3) Have Accountability: I’ve always been an extremely self-motivated and ambitious person. I never thought I’d need someone holding me accountable to complete my manuscript. I could motivate myself! Well, it turned out that utilizing a book coach/editor was instrumental in completing my manuscript. Self-motivation was good until a happy hour invite would come my way or a new dance class popped up that I wanted to attend. Knowing I needed to submit ten pages to my book editor every Wednesday forced me to prioritize how I spent my time. Plus, I was paying for this service which gave me an even greater reason to submit all ten pages each week. I wanted to get my moneys worth!
If using a book coach doesn’t feel like the right approach for you, there are other ways you can gain accountability. Team up with a friend who’s also interested in writing a book and share your work with each other. Join a writing group and submit your work there. Sign up for a writing course that requires you to submit pages as part of the class.
Whatever direction you decide to take for accountability, set rails on it by committing to a set number pages each week. This will help to prioritize writing your book and will drive your progress.
4) Receive Consistent and Constructive Feedback: After submitting my ten pages, I imagined my editor would write back praising each word choice and fluid dance my sentences created. But instead, I’d receive track changes that toppled over each other within the margins.
Show more, tell less.
Create a scene. Don’t be so vague here.
But how did this make you feel when this happened? Tell us more about that.
Her feedback was hard to swallow at first. That’s what I thought I did, Kemlo!
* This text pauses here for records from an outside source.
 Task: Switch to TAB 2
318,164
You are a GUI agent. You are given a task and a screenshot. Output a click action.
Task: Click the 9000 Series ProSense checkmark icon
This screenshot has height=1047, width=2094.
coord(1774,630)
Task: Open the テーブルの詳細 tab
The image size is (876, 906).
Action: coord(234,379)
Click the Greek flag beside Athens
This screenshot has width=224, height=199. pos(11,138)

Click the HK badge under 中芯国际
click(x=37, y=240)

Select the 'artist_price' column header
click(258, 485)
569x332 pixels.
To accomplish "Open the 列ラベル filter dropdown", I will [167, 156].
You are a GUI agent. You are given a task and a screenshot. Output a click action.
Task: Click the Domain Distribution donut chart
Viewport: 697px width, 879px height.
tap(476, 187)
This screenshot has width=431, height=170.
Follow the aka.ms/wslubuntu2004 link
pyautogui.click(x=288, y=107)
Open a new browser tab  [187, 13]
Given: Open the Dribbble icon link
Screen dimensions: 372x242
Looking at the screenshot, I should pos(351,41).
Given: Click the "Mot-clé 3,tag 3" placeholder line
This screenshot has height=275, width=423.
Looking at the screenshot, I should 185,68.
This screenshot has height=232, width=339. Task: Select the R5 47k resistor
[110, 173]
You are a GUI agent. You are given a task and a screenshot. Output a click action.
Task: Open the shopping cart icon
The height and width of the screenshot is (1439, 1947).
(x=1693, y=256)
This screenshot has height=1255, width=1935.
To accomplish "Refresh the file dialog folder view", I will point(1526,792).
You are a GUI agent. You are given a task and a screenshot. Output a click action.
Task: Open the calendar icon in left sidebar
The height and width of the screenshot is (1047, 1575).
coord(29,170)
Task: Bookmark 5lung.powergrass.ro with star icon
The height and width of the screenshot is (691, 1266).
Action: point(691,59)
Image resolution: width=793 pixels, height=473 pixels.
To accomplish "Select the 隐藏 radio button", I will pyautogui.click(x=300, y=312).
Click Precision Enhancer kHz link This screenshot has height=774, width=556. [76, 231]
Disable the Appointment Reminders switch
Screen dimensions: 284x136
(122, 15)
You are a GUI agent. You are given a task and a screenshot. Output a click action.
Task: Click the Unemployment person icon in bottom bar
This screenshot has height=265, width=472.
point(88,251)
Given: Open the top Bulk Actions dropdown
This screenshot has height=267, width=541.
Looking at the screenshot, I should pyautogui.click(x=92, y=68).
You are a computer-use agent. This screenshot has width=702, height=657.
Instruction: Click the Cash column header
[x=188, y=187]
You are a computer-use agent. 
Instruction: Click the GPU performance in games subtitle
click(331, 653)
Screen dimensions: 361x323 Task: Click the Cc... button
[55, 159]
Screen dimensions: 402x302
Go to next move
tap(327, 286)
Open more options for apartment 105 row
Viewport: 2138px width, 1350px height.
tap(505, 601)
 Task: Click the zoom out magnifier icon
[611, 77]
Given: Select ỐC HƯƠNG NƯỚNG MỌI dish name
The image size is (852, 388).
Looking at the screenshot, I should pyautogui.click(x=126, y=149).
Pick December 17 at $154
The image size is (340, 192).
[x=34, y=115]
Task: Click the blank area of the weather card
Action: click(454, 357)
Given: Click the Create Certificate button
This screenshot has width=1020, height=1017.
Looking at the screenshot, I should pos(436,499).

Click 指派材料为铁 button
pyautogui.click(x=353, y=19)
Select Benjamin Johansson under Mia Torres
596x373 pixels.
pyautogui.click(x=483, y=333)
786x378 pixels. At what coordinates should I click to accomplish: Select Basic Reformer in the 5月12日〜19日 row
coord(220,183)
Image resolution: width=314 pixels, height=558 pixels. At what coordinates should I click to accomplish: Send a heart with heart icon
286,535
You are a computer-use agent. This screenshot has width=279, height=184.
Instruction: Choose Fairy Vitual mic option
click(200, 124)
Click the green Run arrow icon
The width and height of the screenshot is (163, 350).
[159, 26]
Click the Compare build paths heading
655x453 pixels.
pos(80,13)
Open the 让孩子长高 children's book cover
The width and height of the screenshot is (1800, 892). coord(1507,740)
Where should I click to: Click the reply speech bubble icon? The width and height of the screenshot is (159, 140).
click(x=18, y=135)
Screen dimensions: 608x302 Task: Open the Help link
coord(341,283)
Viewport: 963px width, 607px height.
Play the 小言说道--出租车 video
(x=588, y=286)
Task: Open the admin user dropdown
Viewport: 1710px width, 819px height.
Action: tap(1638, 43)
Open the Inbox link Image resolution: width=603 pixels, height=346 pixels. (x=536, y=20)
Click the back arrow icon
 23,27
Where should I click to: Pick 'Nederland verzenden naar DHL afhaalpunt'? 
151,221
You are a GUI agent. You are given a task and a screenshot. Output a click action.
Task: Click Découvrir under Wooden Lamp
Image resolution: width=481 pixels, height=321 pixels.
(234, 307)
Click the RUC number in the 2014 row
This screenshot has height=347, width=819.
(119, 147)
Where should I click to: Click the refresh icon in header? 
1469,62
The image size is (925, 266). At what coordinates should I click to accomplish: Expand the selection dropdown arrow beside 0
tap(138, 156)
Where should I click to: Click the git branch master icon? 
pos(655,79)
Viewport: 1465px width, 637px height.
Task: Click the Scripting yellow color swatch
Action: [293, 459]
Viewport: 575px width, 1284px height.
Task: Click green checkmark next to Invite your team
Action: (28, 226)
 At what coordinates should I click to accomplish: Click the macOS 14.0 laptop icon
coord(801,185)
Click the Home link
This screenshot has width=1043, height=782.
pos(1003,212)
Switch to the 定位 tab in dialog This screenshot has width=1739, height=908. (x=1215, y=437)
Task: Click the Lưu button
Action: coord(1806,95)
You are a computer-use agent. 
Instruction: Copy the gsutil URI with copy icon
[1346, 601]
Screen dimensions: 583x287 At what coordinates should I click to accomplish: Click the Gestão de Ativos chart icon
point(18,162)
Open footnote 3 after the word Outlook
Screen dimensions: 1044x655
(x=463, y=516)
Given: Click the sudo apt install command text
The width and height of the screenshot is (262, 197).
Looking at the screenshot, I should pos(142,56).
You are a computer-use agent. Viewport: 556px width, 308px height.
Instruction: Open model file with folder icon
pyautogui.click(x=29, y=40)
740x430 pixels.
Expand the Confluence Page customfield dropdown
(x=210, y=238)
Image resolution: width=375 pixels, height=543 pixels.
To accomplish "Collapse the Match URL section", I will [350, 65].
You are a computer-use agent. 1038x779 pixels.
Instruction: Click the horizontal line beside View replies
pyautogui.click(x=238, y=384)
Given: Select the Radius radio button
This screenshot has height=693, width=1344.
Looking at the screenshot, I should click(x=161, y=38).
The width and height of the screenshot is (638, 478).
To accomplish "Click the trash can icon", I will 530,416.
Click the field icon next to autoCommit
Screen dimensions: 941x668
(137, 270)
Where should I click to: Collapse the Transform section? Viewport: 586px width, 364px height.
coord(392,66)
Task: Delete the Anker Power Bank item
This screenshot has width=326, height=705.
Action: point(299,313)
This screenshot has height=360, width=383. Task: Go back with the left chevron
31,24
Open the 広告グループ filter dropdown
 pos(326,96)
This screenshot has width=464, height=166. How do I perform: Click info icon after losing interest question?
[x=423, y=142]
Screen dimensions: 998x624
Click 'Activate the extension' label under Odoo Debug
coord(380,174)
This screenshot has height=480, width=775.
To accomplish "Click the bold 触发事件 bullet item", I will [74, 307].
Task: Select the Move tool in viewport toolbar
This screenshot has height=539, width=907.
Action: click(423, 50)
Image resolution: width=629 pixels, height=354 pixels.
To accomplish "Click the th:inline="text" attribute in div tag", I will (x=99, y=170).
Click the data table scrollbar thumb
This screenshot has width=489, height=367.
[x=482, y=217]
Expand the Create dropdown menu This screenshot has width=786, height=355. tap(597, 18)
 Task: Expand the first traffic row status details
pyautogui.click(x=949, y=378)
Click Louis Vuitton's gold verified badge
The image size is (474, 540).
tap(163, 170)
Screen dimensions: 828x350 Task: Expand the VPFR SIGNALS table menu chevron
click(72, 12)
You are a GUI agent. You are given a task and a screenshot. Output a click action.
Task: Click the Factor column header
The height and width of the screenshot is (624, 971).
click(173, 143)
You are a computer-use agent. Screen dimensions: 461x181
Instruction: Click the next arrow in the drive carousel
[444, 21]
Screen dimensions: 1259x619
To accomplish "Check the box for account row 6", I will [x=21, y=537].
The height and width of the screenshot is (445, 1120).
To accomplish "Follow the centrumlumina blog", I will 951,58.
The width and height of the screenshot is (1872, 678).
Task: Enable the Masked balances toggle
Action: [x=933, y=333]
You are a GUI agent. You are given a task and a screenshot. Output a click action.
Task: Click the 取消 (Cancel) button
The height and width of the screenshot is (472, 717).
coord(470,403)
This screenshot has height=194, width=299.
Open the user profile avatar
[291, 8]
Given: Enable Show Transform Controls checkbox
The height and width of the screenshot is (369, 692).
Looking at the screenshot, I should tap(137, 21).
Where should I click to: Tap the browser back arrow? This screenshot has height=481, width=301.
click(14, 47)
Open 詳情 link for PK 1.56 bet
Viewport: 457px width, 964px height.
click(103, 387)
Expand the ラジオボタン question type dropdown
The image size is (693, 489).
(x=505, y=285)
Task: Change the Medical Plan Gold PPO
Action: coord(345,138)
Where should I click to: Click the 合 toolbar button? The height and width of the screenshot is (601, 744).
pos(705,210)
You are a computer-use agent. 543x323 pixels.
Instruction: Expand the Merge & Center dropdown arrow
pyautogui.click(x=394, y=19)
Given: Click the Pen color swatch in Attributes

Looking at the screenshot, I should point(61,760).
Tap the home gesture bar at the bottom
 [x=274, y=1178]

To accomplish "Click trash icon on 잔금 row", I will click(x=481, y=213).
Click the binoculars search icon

It was hard to hear any feedback about my work that wasn’t positive. But it was my editors constructive feedback that soon became my favorite part of the writing process. When I pushed myself to rewrite pages using her feedback I saw the story always improved. Oh damn, Kemlo. You’re good. I see how that works now.
Whether it’s through a book editor, a friend, or a writing group — find a way to workshop your writing and receive constructive feedback. It may be hard to hear at first but if you’re open to the feedback, it may end up positively transforming your entire book.
5) Remember, “Progress Over Perfect.” I hear my writer friends say things like, “I’m not writing now because I’m not sure how I should frame it yet” or “The words aren’t flowing. I just need to take a break and come back when the inspiration strikes.”
When it came to writing my manuscript (or anything really!), I live by the mantra “progress over perfect.” Your writing will rarely, if ever, be perfect on your first attempt. Don’t use this as a roadblock. Welcome it as part of the creative process.
As one of my favorite authors, Jodi Picoult, says, “You can edit a poorly written page but you can’t edit a blank page.” I couldn’t agree more, Jodi.
6) Enjoy the Process: When I started writing my book, I was mostly focused on completing it. But once I got into the flow of writing, I found I appreciated the process. It wasn’t just about finishing the book, the enjoyment came from writing it.
There will be pieces you write that get published and there will be pieces you write that never see the light of day beyond your own laptop or journal. I’ve discovered that as a writer, I don’t write to be published. I write because I need to. It’s like a muscle that needs to be stretched or a hunger that needs to be fed.
Write each day because you love writing. Start there and I have no doubt you’ll not only finish your book but it will be even more wonderfully written because your love for the process will come through in each word.